WHAT IS EXPECTED
Repeat the items from the start up to and including the line with "Action: click(175, 122)", swapping "At what coordinates should I click to accomplish" for "Where do I click to complete" and leaving everything else unchanged.

MATERIALS PROVIDED

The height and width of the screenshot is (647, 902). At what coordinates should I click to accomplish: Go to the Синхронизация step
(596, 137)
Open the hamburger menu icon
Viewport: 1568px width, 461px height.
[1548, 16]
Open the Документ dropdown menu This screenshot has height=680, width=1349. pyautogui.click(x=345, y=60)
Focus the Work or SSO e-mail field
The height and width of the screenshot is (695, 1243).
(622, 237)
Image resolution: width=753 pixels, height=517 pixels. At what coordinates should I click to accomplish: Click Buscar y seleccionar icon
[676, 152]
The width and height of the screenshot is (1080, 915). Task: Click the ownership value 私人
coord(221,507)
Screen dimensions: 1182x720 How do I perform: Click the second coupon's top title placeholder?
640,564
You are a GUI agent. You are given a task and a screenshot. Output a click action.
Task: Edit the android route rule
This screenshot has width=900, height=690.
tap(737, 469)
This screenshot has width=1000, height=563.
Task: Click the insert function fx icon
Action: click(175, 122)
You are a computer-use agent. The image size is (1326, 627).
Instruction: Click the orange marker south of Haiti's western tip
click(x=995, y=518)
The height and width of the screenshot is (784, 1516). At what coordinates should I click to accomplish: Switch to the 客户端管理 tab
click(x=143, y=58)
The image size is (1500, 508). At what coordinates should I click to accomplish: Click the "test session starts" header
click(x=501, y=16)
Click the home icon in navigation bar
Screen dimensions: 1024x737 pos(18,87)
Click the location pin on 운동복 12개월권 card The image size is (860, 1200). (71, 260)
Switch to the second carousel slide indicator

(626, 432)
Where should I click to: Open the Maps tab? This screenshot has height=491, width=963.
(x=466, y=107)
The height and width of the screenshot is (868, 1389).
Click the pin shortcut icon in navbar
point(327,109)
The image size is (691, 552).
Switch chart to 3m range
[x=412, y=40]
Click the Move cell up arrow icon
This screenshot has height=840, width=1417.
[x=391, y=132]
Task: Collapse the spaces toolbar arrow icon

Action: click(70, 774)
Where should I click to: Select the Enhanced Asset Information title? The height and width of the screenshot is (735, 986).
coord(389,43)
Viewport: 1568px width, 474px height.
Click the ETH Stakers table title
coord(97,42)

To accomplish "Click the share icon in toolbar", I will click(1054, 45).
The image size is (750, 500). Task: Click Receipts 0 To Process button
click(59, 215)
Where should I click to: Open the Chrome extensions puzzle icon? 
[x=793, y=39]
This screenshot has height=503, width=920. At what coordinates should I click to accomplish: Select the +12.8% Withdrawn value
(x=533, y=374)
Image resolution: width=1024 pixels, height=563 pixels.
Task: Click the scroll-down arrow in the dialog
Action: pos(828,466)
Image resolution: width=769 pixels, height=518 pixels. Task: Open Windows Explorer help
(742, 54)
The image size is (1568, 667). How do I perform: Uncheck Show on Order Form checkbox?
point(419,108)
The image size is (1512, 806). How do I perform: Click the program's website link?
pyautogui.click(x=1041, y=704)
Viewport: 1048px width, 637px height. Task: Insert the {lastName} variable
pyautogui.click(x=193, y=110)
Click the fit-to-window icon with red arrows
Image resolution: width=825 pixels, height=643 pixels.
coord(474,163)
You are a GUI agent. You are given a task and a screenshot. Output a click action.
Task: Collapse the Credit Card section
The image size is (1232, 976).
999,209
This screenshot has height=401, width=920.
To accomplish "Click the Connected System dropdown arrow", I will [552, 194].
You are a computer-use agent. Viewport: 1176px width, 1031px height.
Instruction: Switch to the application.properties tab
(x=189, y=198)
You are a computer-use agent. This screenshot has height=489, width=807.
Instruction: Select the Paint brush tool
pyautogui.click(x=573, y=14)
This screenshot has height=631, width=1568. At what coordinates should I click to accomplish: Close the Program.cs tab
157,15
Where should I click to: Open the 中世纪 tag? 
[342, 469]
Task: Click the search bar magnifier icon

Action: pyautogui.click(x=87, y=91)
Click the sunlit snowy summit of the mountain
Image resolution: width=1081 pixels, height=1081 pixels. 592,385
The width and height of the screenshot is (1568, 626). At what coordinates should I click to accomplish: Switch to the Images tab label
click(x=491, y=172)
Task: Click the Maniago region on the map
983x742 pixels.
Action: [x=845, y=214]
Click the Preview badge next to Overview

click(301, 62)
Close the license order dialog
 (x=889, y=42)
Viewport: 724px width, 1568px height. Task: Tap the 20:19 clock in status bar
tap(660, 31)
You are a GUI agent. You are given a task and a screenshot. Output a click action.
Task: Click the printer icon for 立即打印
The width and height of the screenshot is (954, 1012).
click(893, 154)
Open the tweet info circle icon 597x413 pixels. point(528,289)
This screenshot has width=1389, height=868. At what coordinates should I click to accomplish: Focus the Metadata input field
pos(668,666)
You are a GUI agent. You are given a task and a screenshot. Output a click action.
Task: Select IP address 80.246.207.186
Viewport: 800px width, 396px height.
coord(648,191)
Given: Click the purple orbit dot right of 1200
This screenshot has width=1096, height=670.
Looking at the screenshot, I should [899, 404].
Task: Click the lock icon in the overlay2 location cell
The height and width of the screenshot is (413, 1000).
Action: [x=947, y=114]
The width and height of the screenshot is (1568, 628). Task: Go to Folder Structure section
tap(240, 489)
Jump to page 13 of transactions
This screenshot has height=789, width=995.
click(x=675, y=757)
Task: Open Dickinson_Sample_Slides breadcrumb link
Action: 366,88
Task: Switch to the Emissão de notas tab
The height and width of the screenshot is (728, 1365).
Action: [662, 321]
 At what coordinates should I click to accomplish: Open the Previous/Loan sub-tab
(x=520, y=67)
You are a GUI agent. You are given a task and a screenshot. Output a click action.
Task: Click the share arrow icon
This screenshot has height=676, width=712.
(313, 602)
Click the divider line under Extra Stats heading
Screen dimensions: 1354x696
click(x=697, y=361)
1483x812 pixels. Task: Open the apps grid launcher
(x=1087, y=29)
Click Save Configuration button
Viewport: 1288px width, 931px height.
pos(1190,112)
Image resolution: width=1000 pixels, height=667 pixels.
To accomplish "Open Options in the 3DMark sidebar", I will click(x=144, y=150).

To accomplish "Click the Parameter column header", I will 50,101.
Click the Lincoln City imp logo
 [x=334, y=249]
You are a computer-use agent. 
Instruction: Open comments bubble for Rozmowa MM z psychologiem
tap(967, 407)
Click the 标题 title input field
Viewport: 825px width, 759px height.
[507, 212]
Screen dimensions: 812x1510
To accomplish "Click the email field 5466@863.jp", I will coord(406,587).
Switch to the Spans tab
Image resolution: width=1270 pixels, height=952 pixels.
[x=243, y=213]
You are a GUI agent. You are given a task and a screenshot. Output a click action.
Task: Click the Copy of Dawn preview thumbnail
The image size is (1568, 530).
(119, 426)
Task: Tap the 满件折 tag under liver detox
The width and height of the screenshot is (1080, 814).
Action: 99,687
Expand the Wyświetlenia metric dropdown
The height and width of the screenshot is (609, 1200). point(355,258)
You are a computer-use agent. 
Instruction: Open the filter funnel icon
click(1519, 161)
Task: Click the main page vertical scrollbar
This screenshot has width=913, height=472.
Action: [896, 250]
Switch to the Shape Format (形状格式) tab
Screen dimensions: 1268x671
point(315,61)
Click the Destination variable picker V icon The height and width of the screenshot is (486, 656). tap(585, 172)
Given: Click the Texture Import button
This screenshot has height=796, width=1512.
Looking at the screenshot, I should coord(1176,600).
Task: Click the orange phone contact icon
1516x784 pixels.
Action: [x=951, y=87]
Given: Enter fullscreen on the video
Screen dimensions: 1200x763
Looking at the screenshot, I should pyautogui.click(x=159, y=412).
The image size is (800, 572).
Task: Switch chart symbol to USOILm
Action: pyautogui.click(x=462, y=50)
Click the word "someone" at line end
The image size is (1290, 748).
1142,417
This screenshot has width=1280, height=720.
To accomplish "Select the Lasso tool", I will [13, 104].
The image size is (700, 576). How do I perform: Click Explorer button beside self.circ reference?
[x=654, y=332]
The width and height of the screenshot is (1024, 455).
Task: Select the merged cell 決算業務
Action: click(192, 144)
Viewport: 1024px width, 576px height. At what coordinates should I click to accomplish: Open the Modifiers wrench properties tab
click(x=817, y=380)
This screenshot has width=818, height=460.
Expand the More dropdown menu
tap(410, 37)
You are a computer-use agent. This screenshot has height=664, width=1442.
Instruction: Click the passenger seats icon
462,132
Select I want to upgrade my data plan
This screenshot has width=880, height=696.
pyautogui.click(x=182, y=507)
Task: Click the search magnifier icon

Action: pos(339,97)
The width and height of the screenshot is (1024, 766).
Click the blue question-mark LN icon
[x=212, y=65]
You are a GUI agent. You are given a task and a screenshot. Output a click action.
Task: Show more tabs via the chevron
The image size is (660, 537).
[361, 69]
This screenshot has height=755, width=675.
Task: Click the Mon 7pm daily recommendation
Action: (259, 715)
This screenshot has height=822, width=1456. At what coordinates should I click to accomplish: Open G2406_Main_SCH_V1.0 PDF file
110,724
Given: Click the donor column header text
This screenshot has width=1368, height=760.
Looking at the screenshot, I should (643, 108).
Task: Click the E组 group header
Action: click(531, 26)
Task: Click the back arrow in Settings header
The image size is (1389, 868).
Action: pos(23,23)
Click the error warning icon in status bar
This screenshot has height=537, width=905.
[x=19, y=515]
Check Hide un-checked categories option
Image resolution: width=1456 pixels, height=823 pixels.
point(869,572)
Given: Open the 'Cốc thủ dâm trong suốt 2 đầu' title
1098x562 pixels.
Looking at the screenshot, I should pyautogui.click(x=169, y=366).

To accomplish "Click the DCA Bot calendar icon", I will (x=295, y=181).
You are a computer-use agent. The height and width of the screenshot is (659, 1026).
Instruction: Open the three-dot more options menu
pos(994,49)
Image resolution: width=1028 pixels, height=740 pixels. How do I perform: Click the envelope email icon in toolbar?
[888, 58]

FULL SOLUTION
The height and width of the screenshot is (647, 902). Where do I click to complete: Go to the Синхронизация step
(596, 137)
Open the hamburger menu icon
Viewport: 1568px width, 461px height.
[1548, 16]
Open the Документ dropdown menu This screenshot has height=680, width=1349. pyautogui.click(x=345, y=60)
Focus the Work or SSO e-mail field
The height and width of the screenshot is (695, 1243).
(622, 237)
Image resolution: width=753 pixels, height=517 pixels. Where do I click to complete: Click Buscar y seleccionar icon
[676, 152]
The width and height of the screenshot is (1080, 915). Task: Click the ownership value 私人
coord(221,507)
Screen dimensions: 1182x720 How do I perform: Click the second coupon's top title placeholder?
640,564
You are a GUI agent. You are given a task and a screenshot. Output a click action.
Task: Edit the android route rule
This screenshot has width=900, height=690.
tap(737, 469)
This screenshot has width=1000, height=563.
Task: Click the insert function fx icon
Action: click(175, 122)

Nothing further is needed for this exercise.